IBM Analytics Engine serverless instances provide a security architecture that is designed to enable administrators and developers to create secure Spark clusters.

The following sections describe how the security model of IBM Analytics Engine serverlesss instances manages the access to and control of the secure instances.

Controlling access to IBM Analytics Engine activities

Access to IBM Analytics Engine serverless instances is controlled by IAM authentication and authorization. IAM is the Identity and Access Management service of IBM Cloud®. User authentication and access control happens through IAM when you log in with your IBMId. See how to retrieve the IAM token.

As an administrator or creator of the service instance, you can grant or deny access to other users with whom you may want to share the service instance. All activities on the service instance life cycle management, like modifying the instance configuration, submitting and tracking Spark applications or customizing the instance with custom library sets are controlled through IAM authentication and authorization. See Granting permissions to users to understand which operations are supported and what is the level of access required for each of those operations.

Encrypting at Rest

IBM Cloud Object Storage is the recommended data store to store the data required for executing Spark jobs on the cluster. IBM Cloud Object Storage comes with default built-in encryption. See Encrypting your data.

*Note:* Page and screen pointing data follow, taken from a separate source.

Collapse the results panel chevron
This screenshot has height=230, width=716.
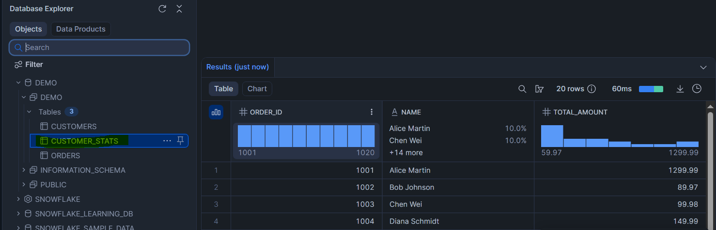pyautogui.click(x=703, y=67)
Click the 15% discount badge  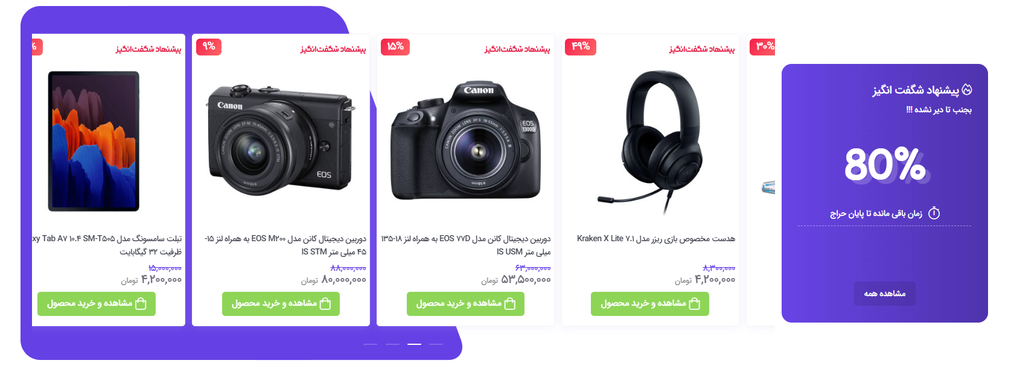point(395,46)
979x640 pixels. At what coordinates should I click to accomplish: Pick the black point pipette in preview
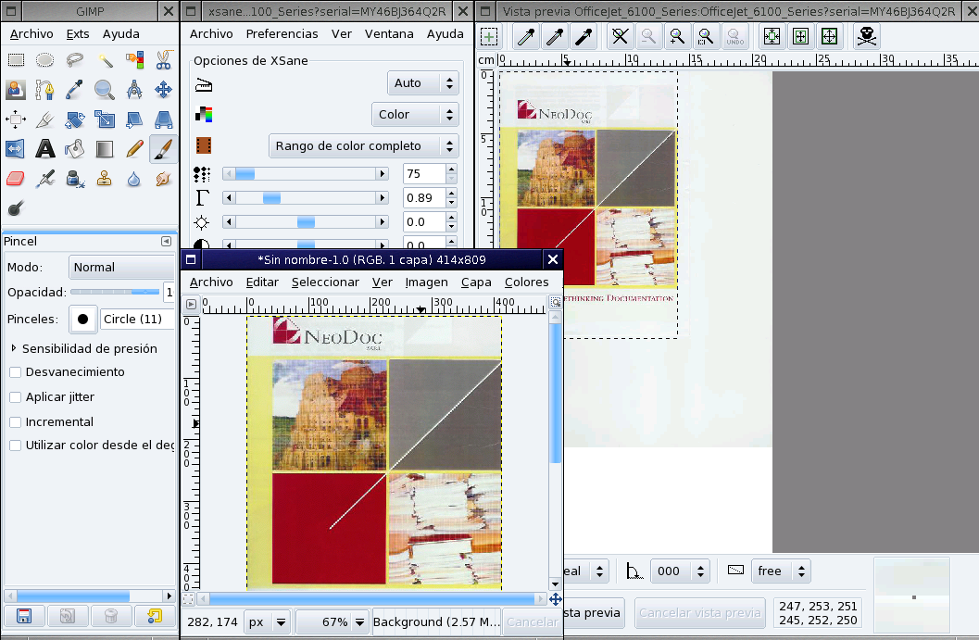(584, 37)
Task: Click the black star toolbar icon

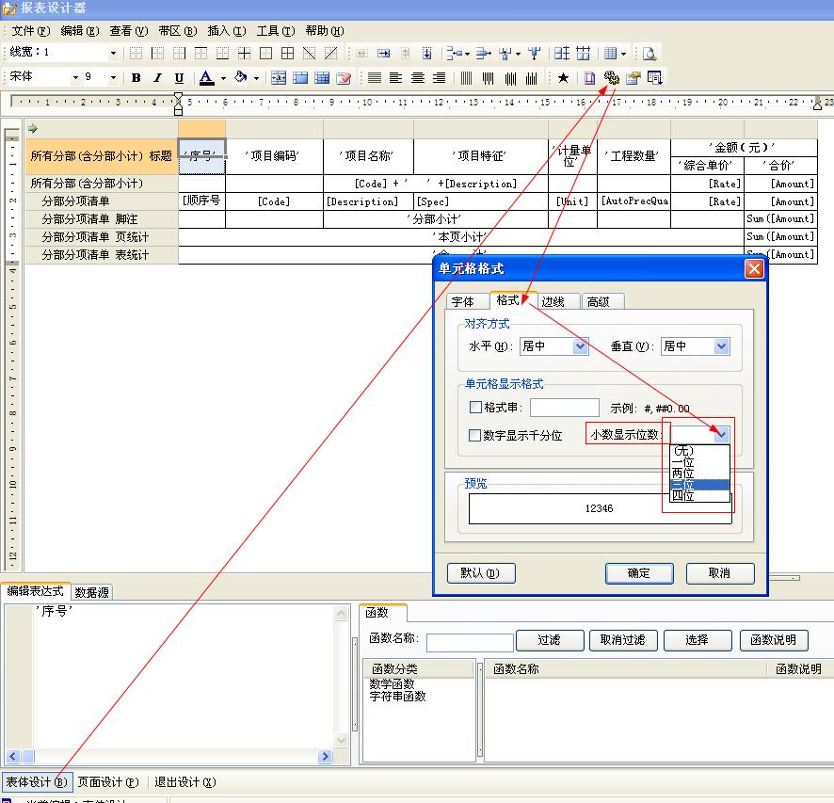Action: coord(563,78)
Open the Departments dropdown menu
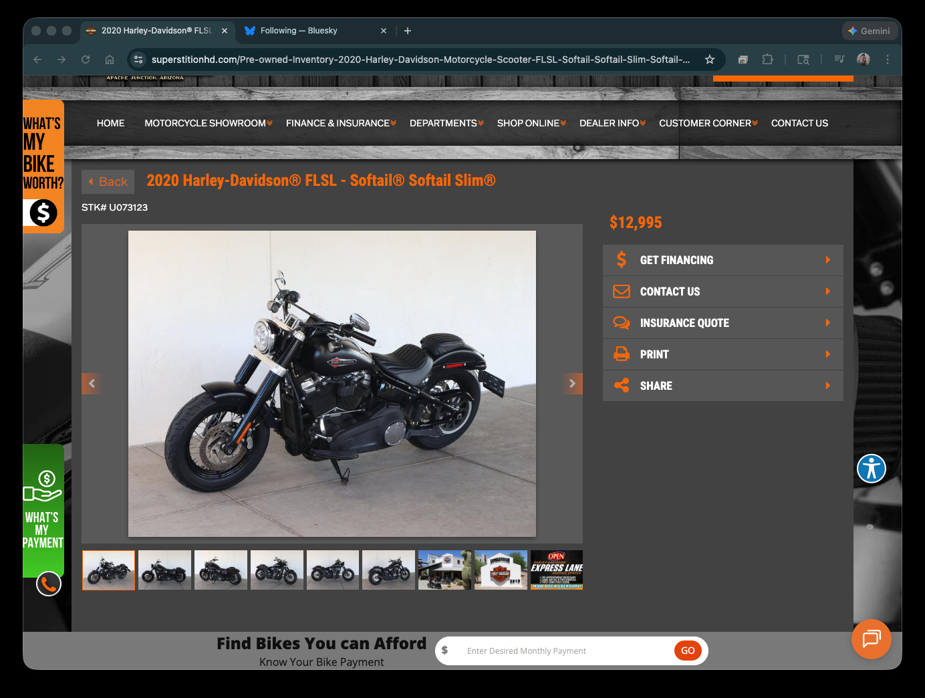The image size is (925, 698). point(446,124)
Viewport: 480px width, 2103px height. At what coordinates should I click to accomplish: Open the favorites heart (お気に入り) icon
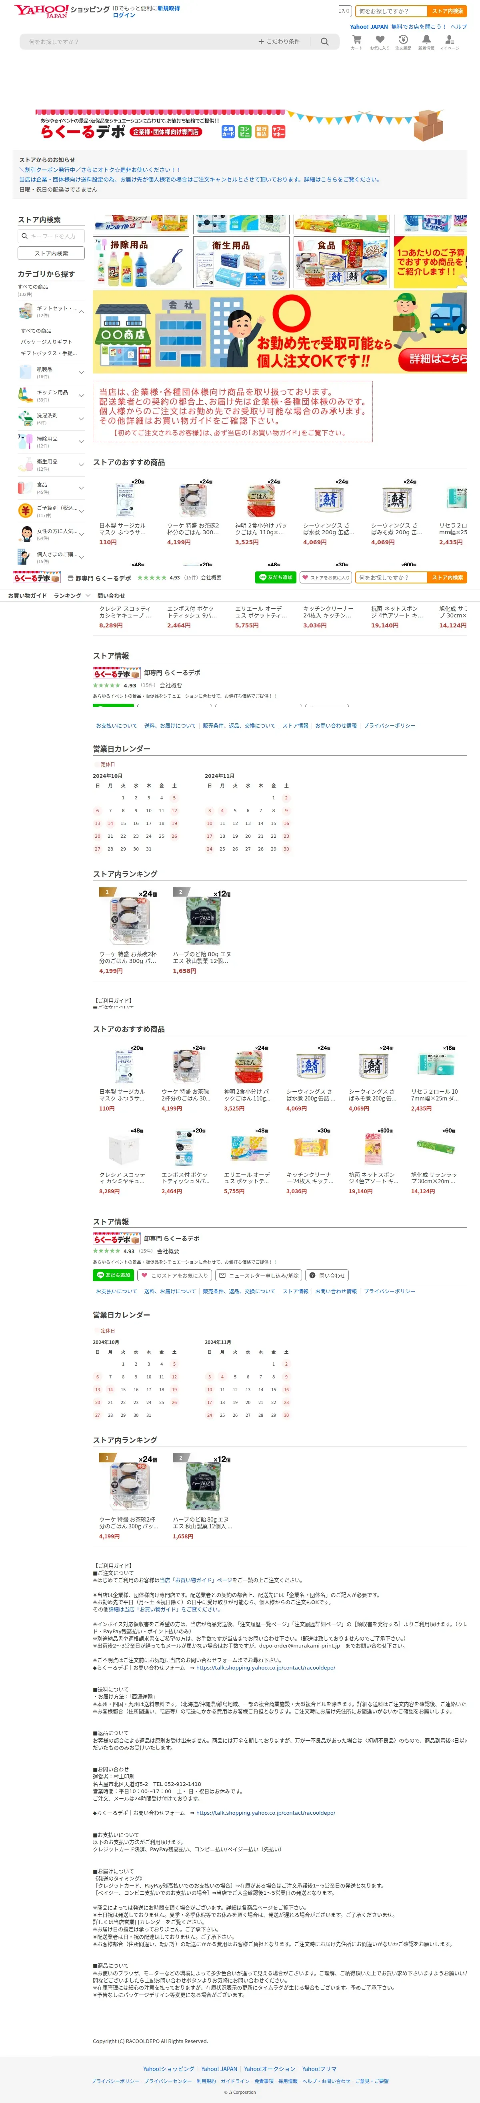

In addition, or as an alternative to using IBM Cloud Object Storage storage encryption in analytic scenarios for large-scale data, you can use Parquet modular encryption, especially when fine-grained access control is important. See Working with Parquet modular encryption.

Encrypting endpoints

All service endpoints to the cluster are SSL encrypted (TLS 1.2 enabled). In addition, when you use IBM Analytics Engine with IBM Cloud Object Storage, the link between the Object Storage service instance and IBM Analytics Engine is encrypted.

Isolation and network access

Each IBM Analytics Engine serverless instance gets is own isolated sandbox that is disconnected from other instances from a network and security stand point.

Spark workloads deployed in an instance can:

  • Communicate with other Spark workloads deployed in the same instance.
  • Communicate with public internet
  • Can connect with other IBM Cloud® services over private end points

Spark workloads in one IBM Analytics Engine instance cannot communicate with Spark workloads in another instance. See Instance architecture for more on instance isolation.

Ensuring code security

You are advised to be cautious when applying libraries or package customization to your instance. You must use secure code from trusted sources only, so as not to compromise the overall security of the instances.

IBM recommends that you scan any source code, libraries, and packages you use before uploading them to your instance. While the use of non-trusted code will not impact others, it might impact you.

Encrypting internal network data for Spark workload

IBM Analytics Engine allows encrypting the internal communication between the Spark application components. To enable encryption in the private network, specify the configuration in any of the following two ways:

  • At the time of provisioning an IBM Analytics Engine instance, specify the configuration under the default_config attribute.

    Example :

    
    "default_config": {
        "spark.ssl.enabled":"true"
    }
    
  • At the time of submitting a job, specify the options in the payload under conf.

    Example :

    
    {
     "conf": {
    "spark.ssl.enabled":"true"
     }
    }